Il 9 marzo 2026 sarà una giornata delicata per chi viaggia in treno in Italia. La data segna uno sciopero generale nazionale proclamato da SLAI-Cobas per il Sindacato di Classe e dalla Unione Sindacale Italiana (USI 1912).
La protesta coinvolge tutto il personale dei comparti pubblici e privati, con adesione piena nel caso dello SLAI-Cobas, mentre USI 1912 ha escluso il settore trasporti, concentrandosi su contratti precari e atipici di altri settori.
Cosa prevede lo sciopero del 9 marzo 2026
Durata: intera giornata
Orario: 00:00 – 24:00 (ad eccezione dei settori esclusi, come indicato)
Ambito: nazionale
Settori coinvolti: SLAI-Cobas – personale di tutti i comparti pubblici e privati; USI 1912 – personale a tempo determinato e indeterminato con contratti precari e atipici, escluso il settore trasporti
Per quanto riguarda il trasporto ferroviario, l’adesione principale sarà quindi limitata a eventuali servizi indiretti o supporto (biglietteria, manutenzione minore, appalti), mentre i treni regionali, Intercity e Alta Velocità potrebbero subire ritardi o cancellazioni solo se il personale ferroviario aderisce localmente a iniziative sindacali minori.

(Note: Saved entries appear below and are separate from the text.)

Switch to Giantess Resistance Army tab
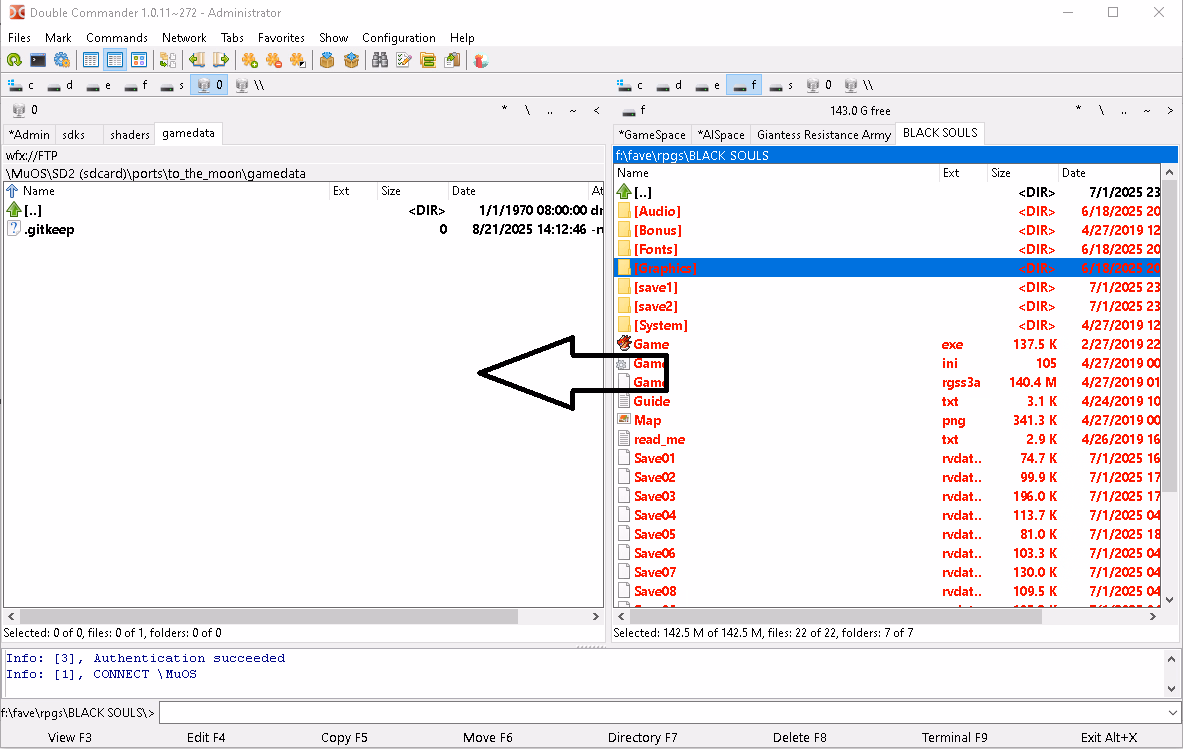 click(x=823, y=134)
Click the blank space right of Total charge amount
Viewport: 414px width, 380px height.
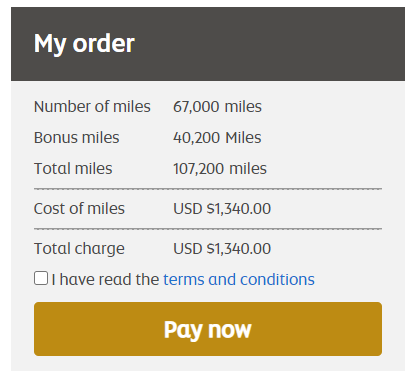point(327,249)
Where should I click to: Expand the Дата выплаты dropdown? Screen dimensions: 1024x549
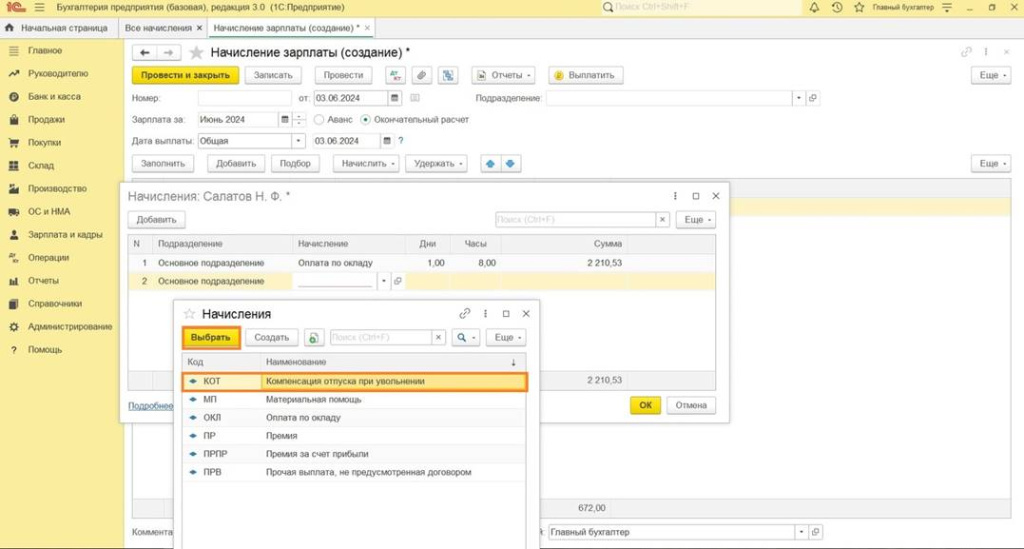point(298,141)
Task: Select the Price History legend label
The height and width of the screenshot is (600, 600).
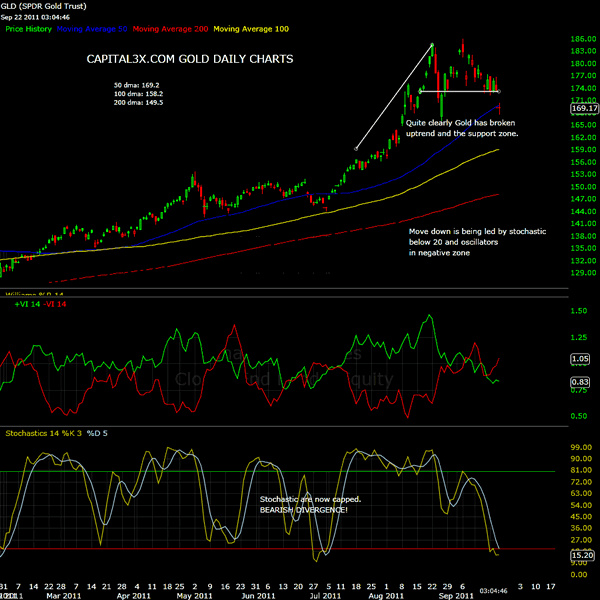Action: click(29, 32)
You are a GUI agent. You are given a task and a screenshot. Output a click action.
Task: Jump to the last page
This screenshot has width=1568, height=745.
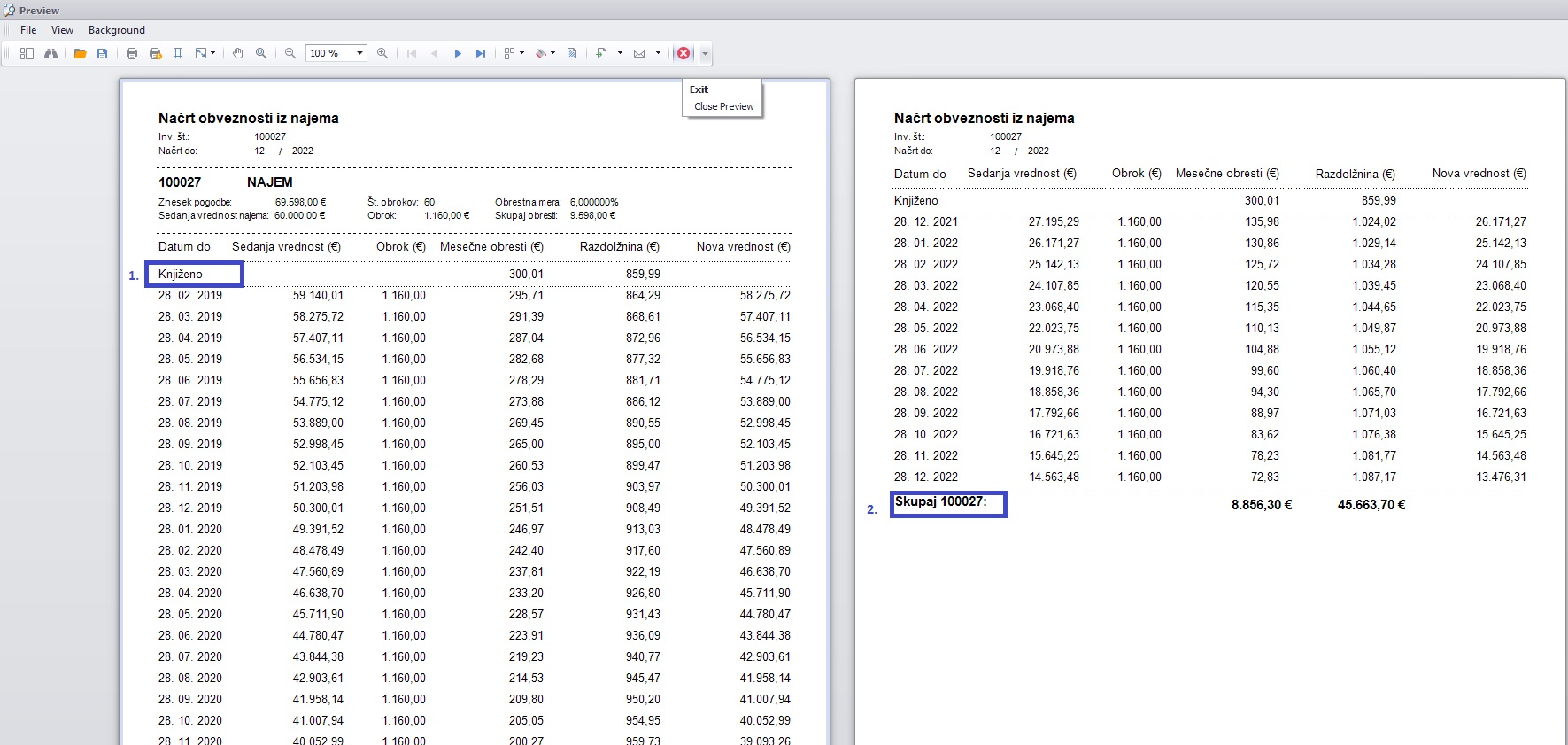click(481, 54)
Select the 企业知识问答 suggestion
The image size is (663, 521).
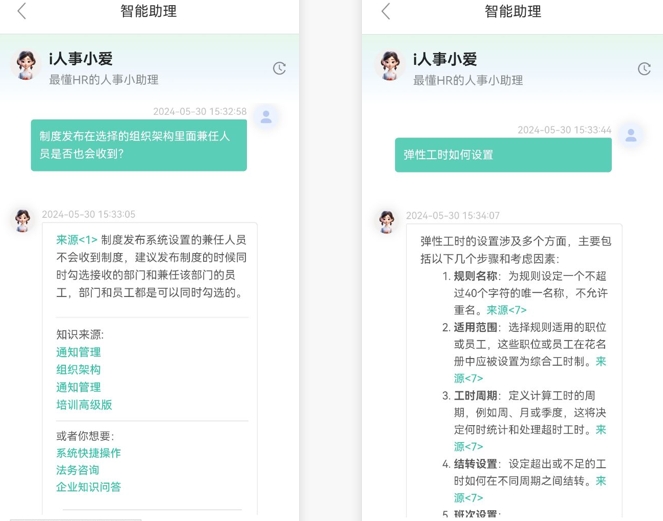click(88, 487)
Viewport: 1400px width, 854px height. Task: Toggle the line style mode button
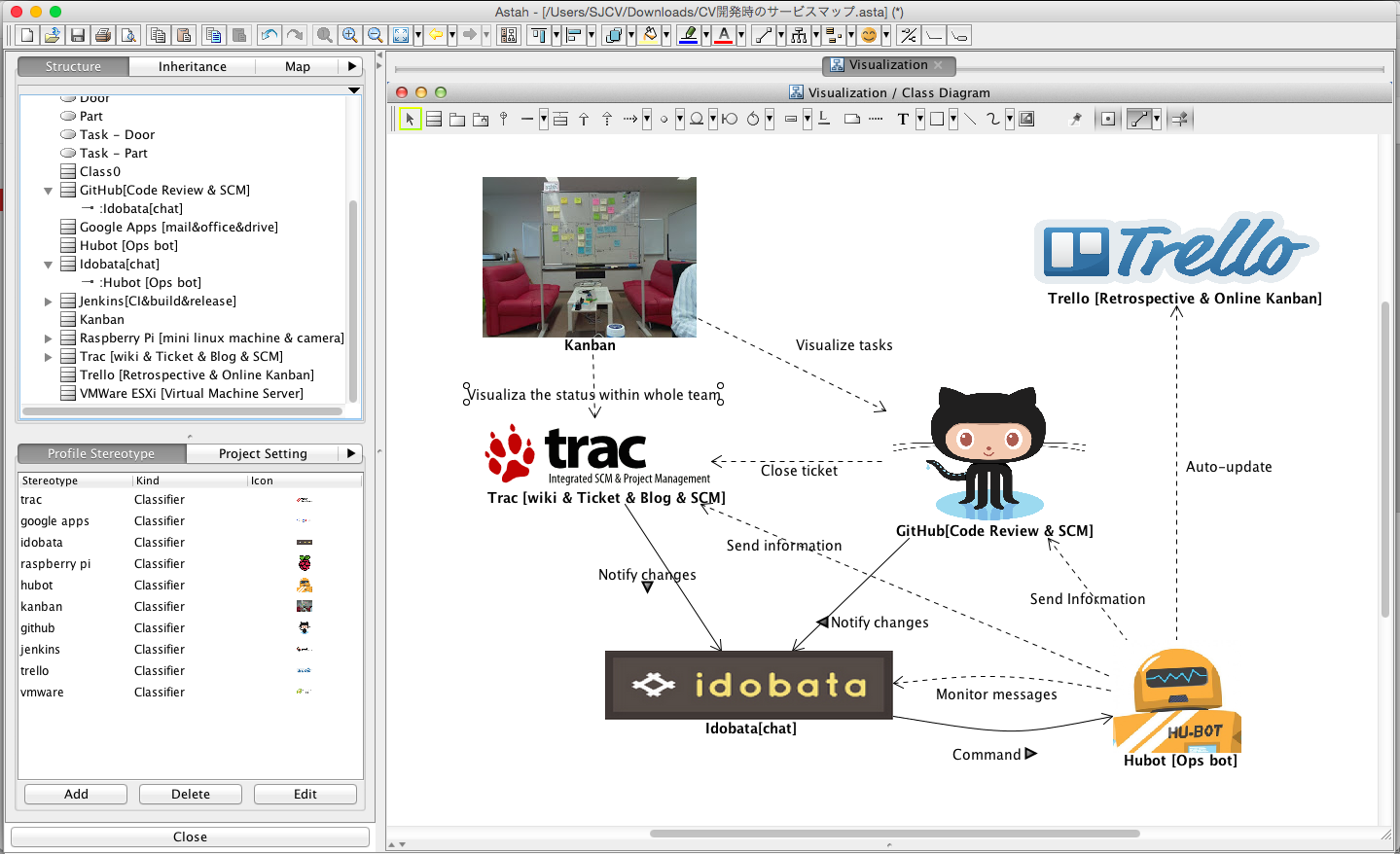point(1138,120)
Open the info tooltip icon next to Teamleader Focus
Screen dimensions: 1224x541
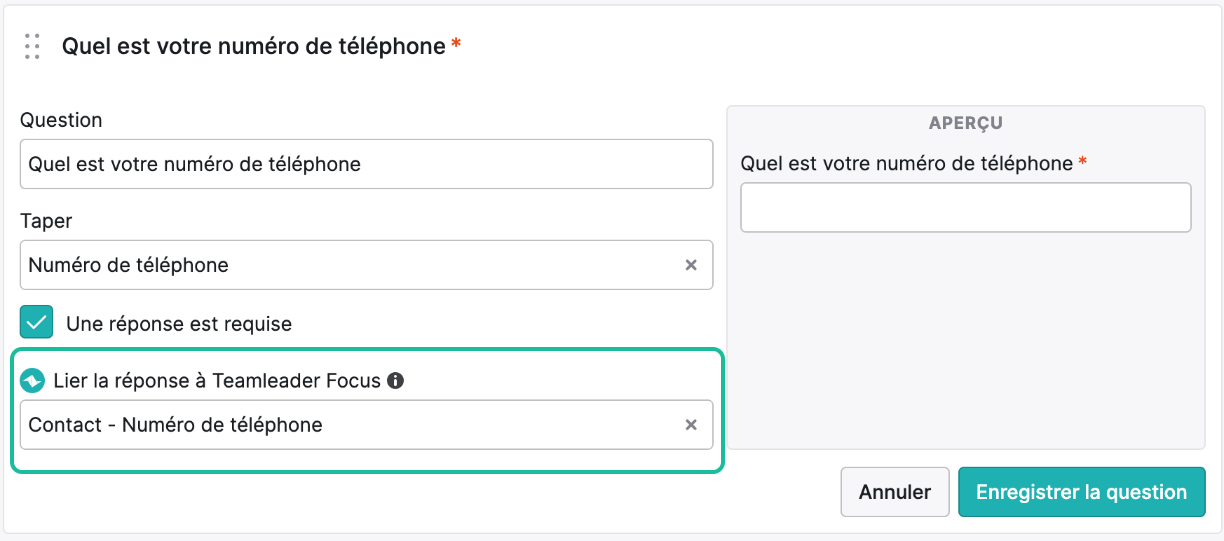[395, 381]
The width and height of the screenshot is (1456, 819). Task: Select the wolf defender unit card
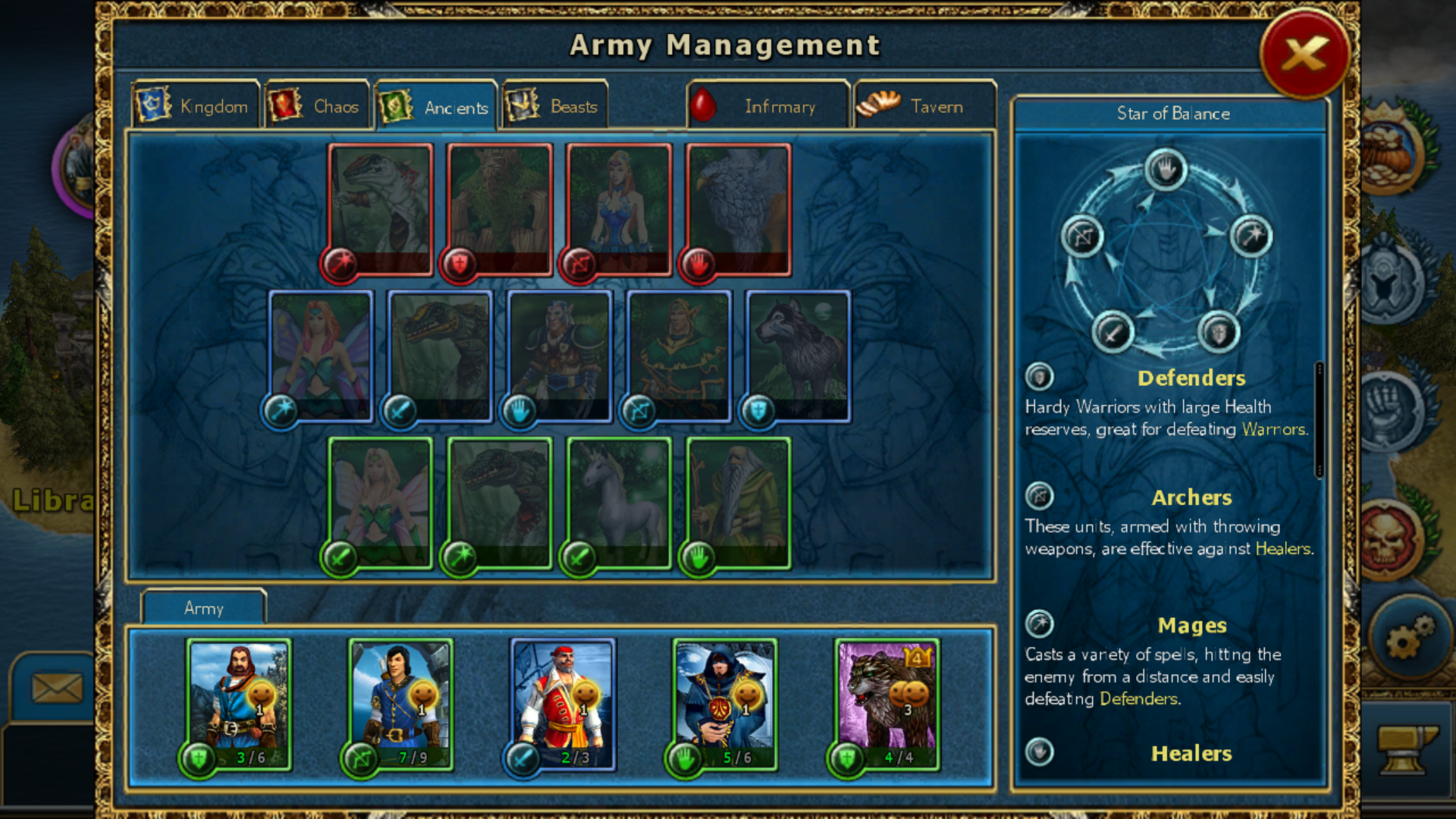point(798,356)
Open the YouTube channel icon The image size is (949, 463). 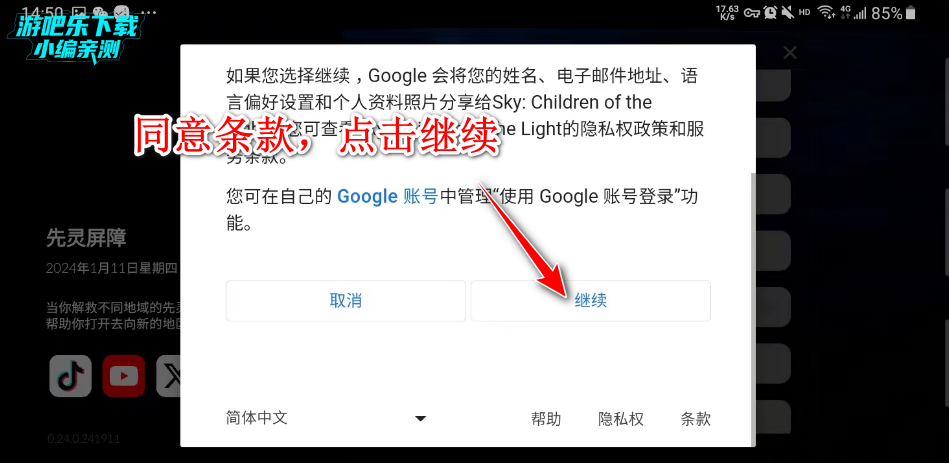tap(123, 376)
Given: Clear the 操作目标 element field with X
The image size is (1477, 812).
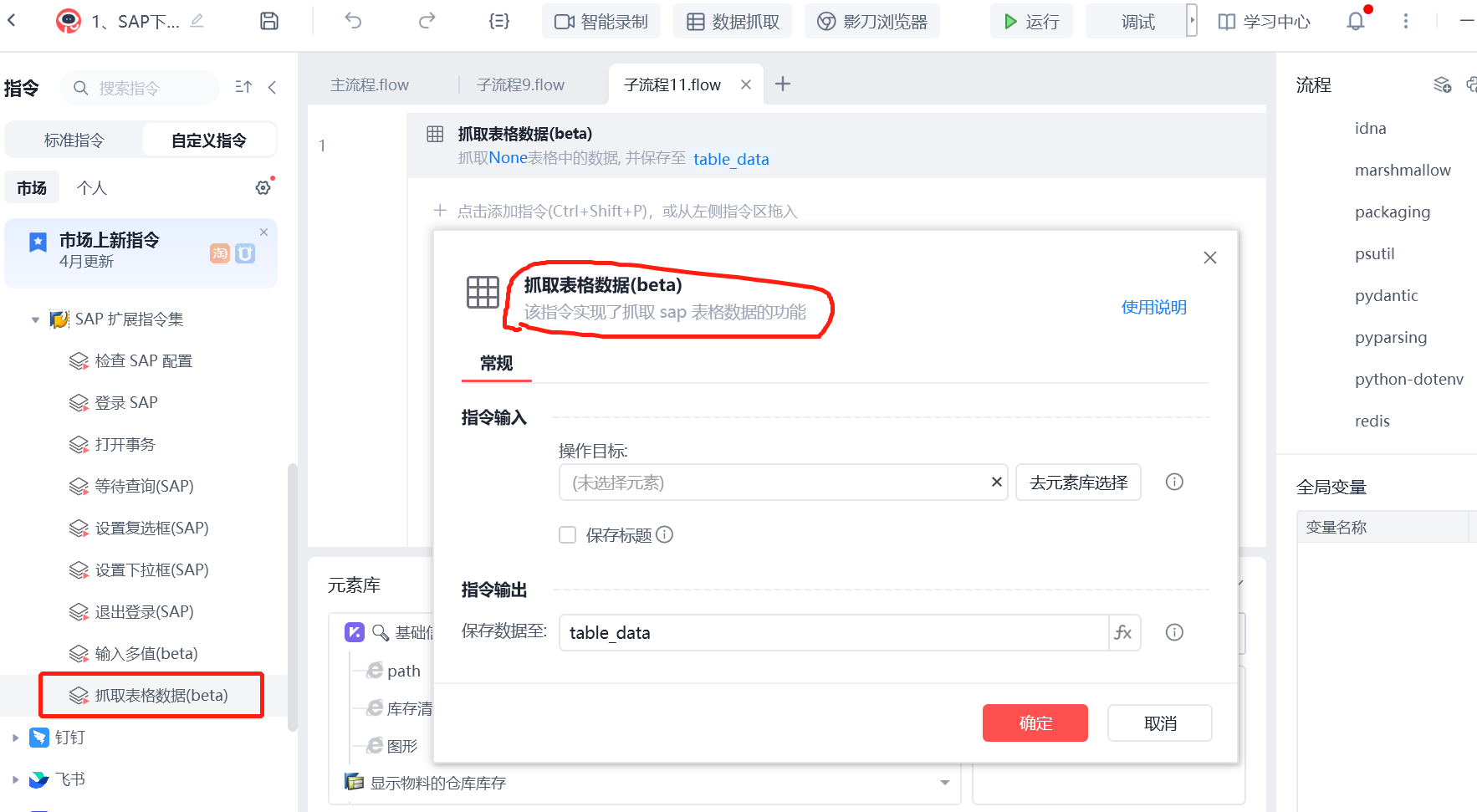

Fasce di garanzia per chi viaggia
Anche durante lo sciopero del 9 marzo 2026 restano attive le fasce di garanzia per tutelare pendolari e viaggiatori:
Trenitalia
Treni regionali: garantiti nelle fasce 06:00–09:00 e 18:00–21:00 nei giorni feriali
Treni a lunga percorrenza: Frecce e Intercity garantiti solo se inclusi negli elenchi ufficiali pubblicati sul sito Trenitalia
Italo
L’elenco dei treni garantiti viene pubblicato circa 48 ore prima dello sciopero
Alcuni collegamenti principali restano attivi anche in caso di adesione parziale del personale
Trenord
Fasce garantite: 06:00–09:00 e 18:00–21:00
Eurocity internazionali da e per Monaco e Vienna sempre assicurati
Al di fuori delle fasce protette, la circolazione può essere sospesa o ridotta
Nota: i treni già in viaggio allo scoccare dello sciopero proseguiranno solo se possono raggiungere la destinazione finale entro un’ora; altrimenti si fermeranno in una stazione intermedia.